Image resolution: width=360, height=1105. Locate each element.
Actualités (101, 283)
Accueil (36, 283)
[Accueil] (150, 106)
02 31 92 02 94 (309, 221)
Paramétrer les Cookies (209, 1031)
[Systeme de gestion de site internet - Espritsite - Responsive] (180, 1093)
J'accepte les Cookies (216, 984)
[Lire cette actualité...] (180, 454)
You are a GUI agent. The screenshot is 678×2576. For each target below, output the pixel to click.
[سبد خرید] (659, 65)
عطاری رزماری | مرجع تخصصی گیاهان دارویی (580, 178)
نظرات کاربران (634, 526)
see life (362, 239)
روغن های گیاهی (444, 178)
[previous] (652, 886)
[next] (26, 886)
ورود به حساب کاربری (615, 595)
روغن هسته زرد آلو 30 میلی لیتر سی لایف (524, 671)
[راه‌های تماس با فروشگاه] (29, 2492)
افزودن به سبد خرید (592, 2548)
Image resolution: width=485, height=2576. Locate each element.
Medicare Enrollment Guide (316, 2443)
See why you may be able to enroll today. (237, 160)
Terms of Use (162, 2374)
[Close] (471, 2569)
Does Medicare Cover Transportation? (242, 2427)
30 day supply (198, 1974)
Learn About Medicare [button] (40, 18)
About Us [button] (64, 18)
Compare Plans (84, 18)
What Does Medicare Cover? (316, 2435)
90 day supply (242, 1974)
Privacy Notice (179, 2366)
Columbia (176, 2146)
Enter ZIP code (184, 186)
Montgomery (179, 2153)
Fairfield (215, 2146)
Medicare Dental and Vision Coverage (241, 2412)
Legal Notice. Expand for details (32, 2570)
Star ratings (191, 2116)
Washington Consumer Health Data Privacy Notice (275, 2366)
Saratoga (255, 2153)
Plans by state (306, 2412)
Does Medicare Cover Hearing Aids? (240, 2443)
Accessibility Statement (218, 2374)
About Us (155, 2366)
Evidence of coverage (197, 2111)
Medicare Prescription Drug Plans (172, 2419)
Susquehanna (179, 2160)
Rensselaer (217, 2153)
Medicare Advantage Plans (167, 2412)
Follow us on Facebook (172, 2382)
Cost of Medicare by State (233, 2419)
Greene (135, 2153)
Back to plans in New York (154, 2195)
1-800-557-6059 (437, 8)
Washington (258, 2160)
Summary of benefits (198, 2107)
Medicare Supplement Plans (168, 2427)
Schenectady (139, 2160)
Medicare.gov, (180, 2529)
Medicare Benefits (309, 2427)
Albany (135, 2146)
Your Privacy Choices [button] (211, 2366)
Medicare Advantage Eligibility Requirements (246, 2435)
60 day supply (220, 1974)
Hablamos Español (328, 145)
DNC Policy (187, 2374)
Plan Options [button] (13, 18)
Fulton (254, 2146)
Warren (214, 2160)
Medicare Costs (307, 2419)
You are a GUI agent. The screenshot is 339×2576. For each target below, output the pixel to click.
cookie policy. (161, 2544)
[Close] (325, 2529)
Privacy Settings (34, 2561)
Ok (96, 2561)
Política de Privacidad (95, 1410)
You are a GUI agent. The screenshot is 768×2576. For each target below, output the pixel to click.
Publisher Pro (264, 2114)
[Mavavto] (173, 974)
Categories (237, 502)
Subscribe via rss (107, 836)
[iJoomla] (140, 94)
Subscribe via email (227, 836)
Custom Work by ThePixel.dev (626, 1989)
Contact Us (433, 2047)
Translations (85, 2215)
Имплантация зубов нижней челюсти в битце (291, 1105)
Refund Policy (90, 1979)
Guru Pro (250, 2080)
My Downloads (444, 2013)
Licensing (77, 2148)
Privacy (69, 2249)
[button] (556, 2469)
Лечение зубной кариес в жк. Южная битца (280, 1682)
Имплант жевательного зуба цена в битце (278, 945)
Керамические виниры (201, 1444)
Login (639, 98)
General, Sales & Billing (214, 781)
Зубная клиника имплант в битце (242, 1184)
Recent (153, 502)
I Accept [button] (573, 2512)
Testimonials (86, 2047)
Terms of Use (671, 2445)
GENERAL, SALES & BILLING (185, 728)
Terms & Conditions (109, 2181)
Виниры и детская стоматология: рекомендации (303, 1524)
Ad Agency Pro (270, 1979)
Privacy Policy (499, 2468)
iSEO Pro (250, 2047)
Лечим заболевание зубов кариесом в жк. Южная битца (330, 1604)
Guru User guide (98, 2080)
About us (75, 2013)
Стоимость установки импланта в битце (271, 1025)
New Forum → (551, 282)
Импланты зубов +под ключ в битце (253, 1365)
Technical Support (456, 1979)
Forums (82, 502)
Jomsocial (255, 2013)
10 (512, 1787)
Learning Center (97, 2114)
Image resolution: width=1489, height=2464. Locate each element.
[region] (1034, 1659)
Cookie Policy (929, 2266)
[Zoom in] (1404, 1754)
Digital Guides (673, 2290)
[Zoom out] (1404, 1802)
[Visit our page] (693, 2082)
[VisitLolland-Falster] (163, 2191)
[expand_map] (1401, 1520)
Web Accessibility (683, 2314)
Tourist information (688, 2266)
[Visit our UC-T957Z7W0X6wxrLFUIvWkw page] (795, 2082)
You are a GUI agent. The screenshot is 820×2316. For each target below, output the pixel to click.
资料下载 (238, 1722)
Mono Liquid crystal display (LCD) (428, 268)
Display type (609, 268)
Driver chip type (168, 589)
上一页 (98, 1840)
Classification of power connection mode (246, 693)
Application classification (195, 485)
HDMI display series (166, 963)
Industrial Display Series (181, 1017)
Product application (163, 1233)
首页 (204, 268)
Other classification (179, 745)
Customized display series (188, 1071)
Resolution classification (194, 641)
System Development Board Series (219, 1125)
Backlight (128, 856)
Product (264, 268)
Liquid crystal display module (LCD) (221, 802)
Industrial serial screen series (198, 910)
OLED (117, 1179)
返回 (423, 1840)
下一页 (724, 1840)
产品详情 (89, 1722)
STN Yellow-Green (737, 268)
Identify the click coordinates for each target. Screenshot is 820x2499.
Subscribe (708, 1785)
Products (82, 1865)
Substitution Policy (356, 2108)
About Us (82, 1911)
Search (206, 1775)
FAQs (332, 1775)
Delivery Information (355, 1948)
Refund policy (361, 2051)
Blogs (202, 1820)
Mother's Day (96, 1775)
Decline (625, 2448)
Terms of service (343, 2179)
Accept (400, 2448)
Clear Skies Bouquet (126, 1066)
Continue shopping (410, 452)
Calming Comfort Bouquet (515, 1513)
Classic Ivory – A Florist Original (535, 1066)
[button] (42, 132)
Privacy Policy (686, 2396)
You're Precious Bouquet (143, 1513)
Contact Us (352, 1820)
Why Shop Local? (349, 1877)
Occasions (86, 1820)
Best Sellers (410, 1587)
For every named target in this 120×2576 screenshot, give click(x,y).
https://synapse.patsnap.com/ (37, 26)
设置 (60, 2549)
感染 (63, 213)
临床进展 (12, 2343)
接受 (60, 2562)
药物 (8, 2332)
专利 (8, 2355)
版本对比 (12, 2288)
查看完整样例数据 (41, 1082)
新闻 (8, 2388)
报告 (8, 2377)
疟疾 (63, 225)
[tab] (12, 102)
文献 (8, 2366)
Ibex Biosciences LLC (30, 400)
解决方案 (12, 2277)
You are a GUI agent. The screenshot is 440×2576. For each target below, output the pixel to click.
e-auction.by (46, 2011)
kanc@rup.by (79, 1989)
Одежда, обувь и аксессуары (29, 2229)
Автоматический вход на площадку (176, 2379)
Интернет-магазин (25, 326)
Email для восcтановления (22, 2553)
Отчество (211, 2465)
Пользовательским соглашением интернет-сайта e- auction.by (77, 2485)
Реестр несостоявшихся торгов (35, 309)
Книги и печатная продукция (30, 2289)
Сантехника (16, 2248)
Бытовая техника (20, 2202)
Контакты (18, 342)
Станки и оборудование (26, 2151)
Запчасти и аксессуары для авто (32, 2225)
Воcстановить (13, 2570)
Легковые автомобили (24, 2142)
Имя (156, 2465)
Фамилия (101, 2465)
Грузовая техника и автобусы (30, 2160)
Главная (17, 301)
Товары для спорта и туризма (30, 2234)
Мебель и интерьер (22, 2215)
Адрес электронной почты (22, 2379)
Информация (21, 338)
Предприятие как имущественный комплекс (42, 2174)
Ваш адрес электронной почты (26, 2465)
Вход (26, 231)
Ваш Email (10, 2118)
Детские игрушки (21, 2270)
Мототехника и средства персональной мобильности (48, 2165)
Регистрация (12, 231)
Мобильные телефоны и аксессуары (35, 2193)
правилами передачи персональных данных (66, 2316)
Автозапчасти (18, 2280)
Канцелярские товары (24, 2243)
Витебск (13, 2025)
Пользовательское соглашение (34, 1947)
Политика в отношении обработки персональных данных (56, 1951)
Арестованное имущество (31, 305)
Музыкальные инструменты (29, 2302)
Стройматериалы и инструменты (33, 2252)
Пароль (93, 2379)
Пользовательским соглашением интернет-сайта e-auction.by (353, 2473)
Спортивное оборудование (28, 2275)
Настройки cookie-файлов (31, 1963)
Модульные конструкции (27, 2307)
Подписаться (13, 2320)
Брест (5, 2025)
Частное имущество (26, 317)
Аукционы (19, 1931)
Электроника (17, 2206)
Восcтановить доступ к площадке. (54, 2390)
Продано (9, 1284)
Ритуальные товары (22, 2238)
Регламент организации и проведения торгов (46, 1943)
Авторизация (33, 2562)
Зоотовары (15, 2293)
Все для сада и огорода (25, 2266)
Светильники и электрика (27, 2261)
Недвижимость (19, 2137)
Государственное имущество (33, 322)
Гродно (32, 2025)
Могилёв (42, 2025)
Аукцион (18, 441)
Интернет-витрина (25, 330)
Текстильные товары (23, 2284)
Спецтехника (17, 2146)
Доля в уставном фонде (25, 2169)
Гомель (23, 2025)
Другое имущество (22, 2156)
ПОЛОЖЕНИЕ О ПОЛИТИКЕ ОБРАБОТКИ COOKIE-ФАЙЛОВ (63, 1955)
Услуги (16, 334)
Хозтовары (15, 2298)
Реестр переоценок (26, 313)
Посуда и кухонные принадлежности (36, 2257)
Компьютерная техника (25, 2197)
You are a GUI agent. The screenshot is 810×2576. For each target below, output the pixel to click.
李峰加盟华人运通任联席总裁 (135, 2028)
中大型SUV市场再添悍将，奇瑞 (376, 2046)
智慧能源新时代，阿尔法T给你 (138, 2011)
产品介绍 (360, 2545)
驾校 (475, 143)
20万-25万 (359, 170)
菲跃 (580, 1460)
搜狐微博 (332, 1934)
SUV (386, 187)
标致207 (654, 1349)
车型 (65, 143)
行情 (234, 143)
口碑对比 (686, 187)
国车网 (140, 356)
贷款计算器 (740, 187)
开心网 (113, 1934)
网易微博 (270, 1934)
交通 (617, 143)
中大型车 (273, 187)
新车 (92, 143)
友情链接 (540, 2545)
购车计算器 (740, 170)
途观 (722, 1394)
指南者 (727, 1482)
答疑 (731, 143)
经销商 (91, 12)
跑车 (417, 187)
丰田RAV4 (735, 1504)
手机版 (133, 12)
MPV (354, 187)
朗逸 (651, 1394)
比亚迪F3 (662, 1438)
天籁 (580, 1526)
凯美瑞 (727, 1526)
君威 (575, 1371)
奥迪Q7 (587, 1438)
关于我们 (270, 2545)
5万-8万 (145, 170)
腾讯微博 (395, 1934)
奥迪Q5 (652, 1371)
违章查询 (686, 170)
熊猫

•••

| Assigned task |
Print exactly the lines above from the one with "版本对比 (12, 2288)" to the one with "Витебск (13, 2025)", including both.

| Written answer |
版本对比 (12, 2288)
查看完整样例数据 (41, 1082)
新闻 (8, 2388)
报告 (8, 2377)
疟疾 (63, 225)
[tab] (12, 102)
文献 (8, 2366)
Ibex Biosciences LLC (30, 400)
解决方案 (12, 2277)
You are a GUI agent. The screenshot is 440×2576. For each target below, output the pixel to click.
e-auction.by (46, 2011)
kanc@rup.by (79, 1989)
Одежда, обувь и аксессуары (29, 2229)
Автоматический вход на площадку (176, 2379)
Интернет-магазин (25, 326)
Email для восcтановления (22, 2553)
Отчество (211, 2465)
Пользовательским соглашением интернет-сайта e- auction.by (77, 2485)
Реестр несостоявшихся торгов (35, 309)
Книги и печатная продукция (30, 2289)
Сантехника (16, 2248)
Бытовая техника (20, 2202)
Контакты (18, 342)
Станки и оборудование (26, 2151)
Запчасти и аксессуары для авто (32, 2225)
Воcстановить (13, 2570)
Легковые автомобили (24, 2142)
Имя (156, 2465)
Фамилия (101, 2465)
Грузовая техника и автобусы (30, 2160)
Главная (17, 301)
Товары для спорта и туризма (30, 2234)
Мебель и интерьер (22, 2215)
Адрес электронной почты (22, 2379)
Информация (21, 338)
Предприятие как имущественный комплекс (42, 2174)
Ваш адрес электронной почты (26, 2465)
Вход (26, 231)
Ваш Email (10, 2118)
Детские игрушки (21, 2270)
Мототехника и средства персональной мобильности (48, 2165)
Регистрация (12, 231)
Мобильные телефоны и аксессуары (35, 2193)
правилами передачи персональных данных (66, 2316)
Автозапчасти (18, 2280)
Канцелярские товары (24, 2243)
Витебск (13, 2025)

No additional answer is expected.